Direction:
Edit the rows starting at the line that contains "This screenshot has height=1080, width=1920. In" and ending at the line that contains "coordinates (609, 175).", replacing "sidebar" with "side panel" and leaving everything else unchanged. Return only those lines.
-- START OF Excerpted data --
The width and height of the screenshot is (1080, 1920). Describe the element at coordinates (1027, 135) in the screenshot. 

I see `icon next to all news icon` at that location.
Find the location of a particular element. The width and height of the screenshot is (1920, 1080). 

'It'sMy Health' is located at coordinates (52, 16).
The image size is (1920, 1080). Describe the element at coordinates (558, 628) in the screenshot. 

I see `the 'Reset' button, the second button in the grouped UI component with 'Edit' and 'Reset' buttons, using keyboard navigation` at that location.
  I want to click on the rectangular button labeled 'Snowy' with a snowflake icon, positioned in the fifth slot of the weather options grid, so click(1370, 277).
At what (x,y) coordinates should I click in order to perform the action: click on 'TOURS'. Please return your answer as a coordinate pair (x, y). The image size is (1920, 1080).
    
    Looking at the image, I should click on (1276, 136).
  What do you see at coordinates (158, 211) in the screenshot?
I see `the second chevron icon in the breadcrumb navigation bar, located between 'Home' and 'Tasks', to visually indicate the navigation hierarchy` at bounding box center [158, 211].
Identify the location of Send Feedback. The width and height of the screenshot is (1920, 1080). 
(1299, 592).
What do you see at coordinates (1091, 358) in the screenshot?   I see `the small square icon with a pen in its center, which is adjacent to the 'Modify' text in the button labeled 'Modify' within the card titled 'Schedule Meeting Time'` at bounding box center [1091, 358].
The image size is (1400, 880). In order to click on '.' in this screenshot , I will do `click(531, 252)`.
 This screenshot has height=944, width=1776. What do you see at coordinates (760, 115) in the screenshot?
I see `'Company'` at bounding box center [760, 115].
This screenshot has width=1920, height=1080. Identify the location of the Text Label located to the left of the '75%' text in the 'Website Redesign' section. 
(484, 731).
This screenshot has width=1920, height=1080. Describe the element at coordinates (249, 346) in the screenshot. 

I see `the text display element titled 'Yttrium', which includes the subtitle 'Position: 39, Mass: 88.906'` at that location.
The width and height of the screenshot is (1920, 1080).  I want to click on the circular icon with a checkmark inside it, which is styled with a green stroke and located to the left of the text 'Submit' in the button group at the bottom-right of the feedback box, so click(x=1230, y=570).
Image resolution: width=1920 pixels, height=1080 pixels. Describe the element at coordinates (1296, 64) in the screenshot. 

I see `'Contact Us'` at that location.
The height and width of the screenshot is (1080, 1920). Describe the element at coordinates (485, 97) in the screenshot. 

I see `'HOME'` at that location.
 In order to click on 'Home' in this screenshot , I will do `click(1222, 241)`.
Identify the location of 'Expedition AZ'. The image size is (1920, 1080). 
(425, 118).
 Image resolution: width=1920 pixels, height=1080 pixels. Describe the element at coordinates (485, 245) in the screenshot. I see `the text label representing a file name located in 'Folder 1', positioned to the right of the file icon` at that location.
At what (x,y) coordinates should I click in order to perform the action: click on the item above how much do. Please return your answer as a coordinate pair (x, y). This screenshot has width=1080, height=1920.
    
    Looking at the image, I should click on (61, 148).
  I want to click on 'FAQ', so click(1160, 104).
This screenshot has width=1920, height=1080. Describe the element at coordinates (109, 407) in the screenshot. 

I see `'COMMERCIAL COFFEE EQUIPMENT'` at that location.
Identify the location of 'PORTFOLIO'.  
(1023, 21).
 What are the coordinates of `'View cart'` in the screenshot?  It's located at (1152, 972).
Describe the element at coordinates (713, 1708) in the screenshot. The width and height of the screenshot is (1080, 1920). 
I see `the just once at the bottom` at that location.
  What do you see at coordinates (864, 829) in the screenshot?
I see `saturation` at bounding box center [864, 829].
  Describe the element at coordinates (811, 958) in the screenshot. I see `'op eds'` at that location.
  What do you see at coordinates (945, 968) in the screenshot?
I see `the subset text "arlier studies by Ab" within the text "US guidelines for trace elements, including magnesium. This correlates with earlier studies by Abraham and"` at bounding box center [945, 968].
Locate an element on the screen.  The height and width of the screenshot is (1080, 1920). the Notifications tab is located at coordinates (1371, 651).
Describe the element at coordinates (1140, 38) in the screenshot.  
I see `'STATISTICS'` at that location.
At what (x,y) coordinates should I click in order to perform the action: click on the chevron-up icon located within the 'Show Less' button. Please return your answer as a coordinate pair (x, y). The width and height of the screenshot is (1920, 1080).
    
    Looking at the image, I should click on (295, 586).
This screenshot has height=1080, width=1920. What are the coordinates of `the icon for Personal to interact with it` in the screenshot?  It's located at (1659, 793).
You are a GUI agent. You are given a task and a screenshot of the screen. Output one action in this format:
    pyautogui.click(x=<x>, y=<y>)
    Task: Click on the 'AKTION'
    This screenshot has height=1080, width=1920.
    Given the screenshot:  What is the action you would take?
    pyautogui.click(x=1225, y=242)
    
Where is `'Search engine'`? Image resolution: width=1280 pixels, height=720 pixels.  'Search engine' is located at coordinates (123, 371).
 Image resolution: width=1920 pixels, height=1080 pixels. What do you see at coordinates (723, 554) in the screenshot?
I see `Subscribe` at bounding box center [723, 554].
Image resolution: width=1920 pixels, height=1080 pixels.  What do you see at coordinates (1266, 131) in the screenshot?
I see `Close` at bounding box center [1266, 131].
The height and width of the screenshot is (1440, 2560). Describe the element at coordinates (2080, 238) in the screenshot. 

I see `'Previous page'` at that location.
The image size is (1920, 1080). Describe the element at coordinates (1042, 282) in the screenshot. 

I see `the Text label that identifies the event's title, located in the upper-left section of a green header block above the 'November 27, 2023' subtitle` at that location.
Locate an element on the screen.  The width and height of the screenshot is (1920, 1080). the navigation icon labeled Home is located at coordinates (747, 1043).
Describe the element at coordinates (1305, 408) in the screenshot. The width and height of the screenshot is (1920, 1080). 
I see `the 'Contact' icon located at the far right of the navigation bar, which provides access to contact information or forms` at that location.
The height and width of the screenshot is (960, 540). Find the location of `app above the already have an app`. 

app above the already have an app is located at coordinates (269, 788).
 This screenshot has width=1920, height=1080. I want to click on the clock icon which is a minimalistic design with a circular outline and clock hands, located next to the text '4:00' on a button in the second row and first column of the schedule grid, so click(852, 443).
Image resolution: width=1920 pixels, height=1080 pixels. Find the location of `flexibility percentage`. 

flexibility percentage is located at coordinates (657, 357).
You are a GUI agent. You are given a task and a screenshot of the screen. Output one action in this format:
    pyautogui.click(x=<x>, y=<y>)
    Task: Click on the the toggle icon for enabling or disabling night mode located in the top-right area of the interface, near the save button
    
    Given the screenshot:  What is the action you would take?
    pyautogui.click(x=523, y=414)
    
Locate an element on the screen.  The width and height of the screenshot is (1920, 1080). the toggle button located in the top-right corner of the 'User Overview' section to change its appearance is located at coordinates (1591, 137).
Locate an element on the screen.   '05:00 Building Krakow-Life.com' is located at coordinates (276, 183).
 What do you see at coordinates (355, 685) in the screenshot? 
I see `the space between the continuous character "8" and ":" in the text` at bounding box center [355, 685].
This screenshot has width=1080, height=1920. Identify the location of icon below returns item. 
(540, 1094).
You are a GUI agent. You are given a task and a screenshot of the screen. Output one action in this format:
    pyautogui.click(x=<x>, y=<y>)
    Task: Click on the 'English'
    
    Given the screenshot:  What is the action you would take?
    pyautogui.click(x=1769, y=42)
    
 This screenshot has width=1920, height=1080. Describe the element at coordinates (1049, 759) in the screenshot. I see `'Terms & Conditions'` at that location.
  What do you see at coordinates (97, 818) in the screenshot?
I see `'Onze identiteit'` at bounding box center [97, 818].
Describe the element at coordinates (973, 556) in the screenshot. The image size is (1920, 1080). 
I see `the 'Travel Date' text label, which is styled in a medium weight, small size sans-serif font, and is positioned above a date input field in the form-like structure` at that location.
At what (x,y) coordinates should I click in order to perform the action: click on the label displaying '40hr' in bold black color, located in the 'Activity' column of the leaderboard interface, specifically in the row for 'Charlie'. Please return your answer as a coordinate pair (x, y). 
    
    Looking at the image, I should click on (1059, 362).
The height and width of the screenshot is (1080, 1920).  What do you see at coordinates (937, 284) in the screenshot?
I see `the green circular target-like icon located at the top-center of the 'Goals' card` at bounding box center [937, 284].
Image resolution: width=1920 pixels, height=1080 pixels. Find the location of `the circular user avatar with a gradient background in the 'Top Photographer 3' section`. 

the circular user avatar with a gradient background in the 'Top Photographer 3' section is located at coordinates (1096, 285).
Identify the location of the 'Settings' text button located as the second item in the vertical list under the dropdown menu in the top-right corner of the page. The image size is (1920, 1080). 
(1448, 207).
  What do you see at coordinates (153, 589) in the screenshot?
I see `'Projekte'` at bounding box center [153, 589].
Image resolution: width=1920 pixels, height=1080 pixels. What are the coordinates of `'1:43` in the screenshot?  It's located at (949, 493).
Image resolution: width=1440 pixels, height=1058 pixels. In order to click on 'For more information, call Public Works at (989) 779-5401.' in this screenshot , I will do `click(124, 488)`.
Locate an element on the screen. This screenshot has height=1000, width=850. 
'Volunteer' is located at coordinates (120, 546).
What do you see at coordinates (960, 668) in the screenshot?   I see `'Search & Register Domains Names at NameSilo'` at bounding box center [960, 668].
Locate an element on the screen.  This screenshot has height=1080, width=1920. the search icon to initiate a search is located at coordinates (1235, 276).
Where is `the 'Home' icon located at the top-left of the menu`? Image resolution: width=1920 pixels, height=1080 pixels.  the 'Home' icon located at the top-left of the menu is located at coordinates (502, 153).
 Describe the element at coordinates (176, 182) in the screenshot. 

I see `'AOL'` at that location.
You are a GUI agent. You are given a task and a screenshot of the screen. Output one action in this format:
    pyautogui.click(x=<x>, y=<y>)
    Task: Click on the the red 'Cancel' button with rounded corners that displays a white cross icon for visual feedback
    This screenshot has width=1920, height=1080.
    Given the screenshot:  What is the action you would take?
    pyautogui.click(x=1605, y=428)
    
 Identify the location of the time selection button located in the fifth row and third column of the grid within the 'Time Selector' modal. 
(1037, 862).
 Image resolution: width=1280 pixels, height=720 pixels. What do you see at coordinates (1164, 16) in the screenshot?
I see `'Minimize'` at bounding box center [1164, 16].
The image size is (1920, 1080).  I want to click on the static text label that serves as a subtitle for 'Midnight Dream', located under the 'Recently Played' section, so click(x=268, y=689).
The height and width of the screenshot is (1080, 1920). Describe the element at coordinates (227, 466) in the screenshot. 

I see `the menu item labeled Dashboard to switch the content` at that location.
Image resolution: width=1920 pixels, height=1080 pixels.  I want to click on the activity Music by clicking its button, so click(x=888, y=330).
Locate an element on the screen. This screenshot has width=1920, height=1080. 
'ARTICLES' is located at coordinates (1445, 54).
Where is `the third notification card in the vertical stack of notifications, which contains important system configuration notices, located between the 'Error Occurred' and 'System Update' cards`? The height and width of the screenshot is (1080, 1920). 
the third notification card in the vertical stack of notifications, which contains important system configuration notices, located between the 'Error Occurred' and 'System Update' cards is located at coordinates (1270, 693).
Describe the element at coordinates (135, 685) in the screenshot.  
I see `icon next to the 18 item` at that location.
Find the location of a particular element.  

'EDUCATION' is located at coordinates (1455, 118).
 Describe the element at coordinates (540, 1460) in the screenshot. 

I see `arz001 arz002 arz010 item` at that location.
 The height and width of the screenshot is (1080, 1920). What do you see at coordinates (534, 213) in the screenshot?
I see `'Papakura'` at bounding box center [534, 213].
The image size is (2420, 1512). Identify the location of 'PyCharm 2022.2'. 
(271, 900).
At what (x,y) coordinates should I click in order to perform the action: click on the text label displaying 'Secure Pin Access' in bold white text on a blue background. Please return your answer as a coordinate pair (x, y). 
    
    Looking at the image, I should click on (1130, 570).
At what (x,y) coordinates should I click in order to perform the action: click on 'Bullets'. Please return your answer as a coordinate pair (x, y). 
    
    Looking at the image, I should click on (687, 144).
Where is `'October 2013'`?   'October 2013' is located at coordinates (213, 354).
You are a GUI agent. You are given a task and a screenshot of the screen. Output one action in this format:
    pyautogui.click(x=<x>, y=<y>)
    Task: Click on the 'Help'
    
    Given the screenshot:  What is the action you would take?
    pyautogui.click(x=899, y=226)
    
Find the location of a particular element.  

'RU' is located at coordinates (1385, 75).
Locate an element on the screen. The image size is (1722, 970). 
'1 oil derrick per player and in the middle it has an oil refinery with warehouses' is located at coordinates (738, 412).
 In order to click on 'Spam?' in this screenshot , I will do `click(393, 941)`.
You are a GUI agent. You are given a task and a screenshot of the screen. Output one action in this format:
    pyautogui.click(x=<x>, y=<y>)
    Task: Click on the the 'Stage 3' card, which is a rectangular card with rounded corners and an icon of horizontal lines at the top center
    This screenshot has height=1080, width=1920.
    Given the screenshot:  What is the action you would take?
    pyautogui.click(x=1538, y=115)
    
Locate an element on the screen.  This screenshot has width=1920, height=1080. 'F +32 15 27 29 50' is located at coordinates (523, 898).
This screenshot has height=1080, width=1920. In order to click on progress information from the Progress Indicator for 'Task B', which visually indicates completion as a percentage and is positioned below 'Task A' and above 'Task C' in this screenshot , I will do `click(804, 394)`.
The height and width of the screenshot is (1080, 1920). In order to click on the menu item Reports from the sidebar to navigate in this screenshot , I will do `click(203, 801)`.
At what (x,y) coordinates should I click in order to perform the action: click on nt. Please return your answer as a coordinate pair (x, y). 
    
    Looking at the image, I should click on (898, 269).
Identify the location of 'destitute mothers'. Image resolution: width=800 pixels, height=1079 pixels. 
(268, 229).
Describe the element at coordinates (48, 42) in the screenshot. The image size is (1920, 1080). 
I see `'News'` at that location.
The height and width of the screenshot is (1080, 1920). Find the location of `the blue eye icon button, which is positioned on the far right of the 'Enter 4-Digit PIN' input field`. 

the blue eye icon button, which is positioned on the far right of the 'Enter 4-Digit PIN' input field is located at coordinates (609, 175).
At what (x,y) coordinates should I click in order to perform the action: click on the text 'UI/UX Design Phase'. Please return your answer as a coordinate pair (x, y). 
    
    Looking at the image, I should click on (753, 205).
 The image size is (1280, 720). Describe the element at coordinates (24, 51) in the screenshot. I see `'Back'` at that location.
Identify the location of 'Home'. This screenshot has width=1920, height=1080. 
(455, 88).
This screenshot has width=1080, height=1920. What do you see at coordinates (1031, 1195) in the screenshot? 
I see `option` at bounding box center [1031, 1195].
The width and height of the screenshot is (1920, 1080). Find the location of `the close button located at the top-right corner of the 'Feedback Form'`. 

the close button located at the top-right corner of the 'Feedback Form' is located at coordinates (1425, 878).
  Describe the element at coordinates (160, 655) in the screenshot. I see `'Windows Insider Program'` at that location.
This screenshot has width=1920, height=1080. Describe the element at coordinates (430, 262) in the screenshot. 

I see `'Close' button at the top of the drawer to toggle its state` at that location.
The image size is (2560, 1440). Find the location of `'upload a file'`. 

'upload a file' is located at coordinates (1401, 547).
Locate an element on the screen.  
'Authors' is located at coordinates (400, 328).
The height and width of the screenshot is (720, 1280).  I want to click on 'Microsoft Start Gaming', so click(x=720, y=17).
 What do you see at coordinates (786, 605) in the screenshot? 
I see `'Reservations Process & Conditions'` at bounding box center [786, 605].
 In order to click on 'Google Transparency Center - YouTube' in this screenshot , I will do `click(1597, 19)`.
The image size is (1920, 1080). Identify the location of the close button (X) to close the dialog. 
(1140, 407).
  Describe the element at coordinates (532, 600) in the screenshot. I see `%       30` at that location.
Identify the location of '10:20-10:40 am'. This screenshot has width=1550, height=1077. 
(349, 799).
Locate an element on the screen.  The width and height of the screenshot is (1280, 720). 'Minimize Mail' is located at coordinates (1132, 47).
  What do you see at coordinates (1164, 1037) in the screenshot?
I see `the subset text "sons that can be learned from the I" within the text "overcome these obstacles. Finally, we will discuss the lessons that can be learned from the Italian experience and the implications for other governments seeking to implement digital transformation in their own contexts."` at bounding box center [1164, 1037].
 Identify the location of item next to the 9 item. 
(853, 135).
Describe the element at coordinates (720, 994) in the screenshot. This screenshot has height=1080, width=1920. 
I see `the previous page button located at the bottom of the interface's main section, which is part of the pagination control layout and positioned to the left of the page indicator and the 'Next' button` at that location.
-- END OF Excerpted data --
Result:
This screenshot has height=1080, width=1920. In order to click on progress information from the Progress Indicator for 'Task B', which visually indicates completion as a percentage and is positioned below 'Task A' and above 'Task C' in this screenshot , I will do `click(804, 394)`.
The height and width of the screenshot is (1080, 1920). In order to click on the menu item Reports from the side panel to navigate in this screenshot , I will do `click(203, 801)`.
At what (x,y) coordinates should I click in order to perform the action: click on nt. Please return your answer as a coordinate pair (x, y). 
    
    Looking at the image, I should click on (898, 269).
Identify the location of 'destitute mothers'. Image resolution: width=800 pixels, height=1079 pixels. 
(268, 229).
Describe the element at coordinates (48, 42) in the screenshot. The image size is (1920, 1080). 
I see `'News'` at that location.
The height and width of the screenshot is (1080, 1920). Find the location of `the blue eye icon button, which is positioned on the far right of the 'Enter 4-Digit PIN' input field`. 

the blue eye icon button, which is positioned on the far right of the 'Enter 4-Digit PIN' input field is located at coordinates (609, 175).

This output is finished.